In his seminal work, The New Concise History of the Crusades, Madden writes that the "crusade, first and foremost, was a war against Muslims for the defense of the Christian faith," and that the goal of Pope Urban II, the pontiff who initiated the First Crusade, was that "the Christians of the East must be free from the brutal and humiliating conditions of Muslim rule." In other words, the Crusades were arguably an attempt to use violence to expand the power and influence of the religion in a foreign land.
Does that sound familiar? It should.
Which leads us to the Obama's real message: Not all Muslims are terrorists, and not all terrorists are Muslim. The reaction of the National Prayer Breakfast's attendees plays straight into the modern trope that extremists are only "terrorists" when they're Muslims.
Despite assertions to the contrary by dimwitted breakfast television hosts, the vast majority of terror attacks in the West are perpetrated not by Islamist religious fanatics but by right-wing nationalists or separatists. What's that "vast majority," exactly? Around 98% in the European Union in the last five years. In fact, an FBI study analyzing acts of terrorism committed on American soil between 1980 and 2005 found more than 90% of terrorist attacks were perpetrated by non-Muslims.

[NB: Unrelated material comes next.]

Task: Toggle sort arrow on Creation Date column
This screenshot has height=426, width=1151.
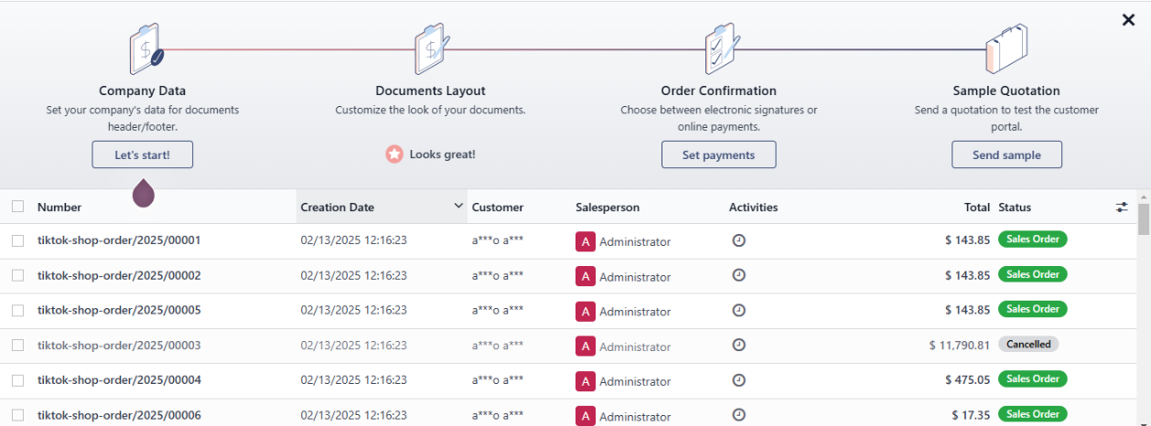Action: [458, 207]
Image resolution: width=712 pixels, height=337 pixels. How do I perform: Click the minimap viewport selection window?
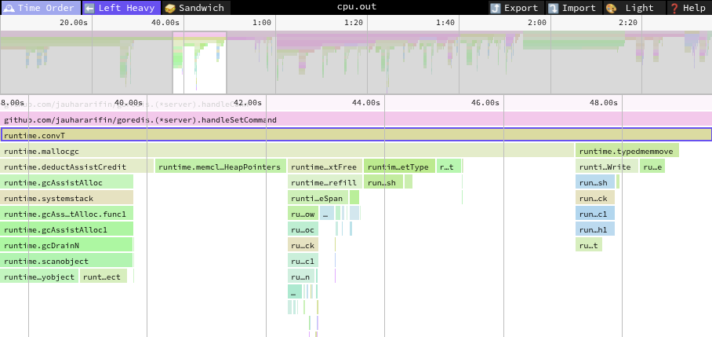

The suggestion that Christians might also be terrorists has been anathema to religious conservatives in the West before. When Norwegian far-right terrorist Anders Behring Breivik murdered 77 and wounded 319 in the deadliest peacetime shooting in modern European history, his 1,518-page manifesto made clear that the motivation for his attacks was rooted in anti-Islamic and anti-immigrant sentiment: Norway's leaders "are committing, or planning to commit, cultural destruction, of which deconstruction of the Norwegian ethnic group and deconstruction of Norwegian culture. This is the same as ethnic cleansing."
The suggestion that Breivik was a "Christian terrorist," however, was deemed impossible by American conservatives. Bill O'Reilly called the description "outrageous." One commentator declared that Breivik didn't count as a Christian terrorist because his actions were "in no way prompted by any commonly held understanding of the teachings of Jesus."
If the hypocrisy of violence in the name of religion is enough to discount that person's faith from being considered as a motivational force behind said violence, then there are no such things as Muslim terrorists: There are more than 200 verses calling for compassionate living in the Quran, including for those of other faiths.
Fight in the cause of God those who start fighting you, but do not transgress limits (or start the attack); for God loveth not transgressors. — Quran 2:190
The truth is, Christians should embrace the faith's troubled history. No religion with a history marked in millennia can possibly hold up a pure moral slate under the scrutiny of modern scholars. Just as horrors have been committed in the name of Islam and Christianity, so too have crimes been perpetrated by those who justified their actions in Buddhism, or Hinduism or Judaism.
But some of Obama's critics may have a point — the comparison between Islamic terrorism and the Christian justification for slavery in the U.S. isn't perfect. After all, the death toll from global terrorism since 2000 is estimated to be around 107,000 people.
The death toll for the Crusades? Three million.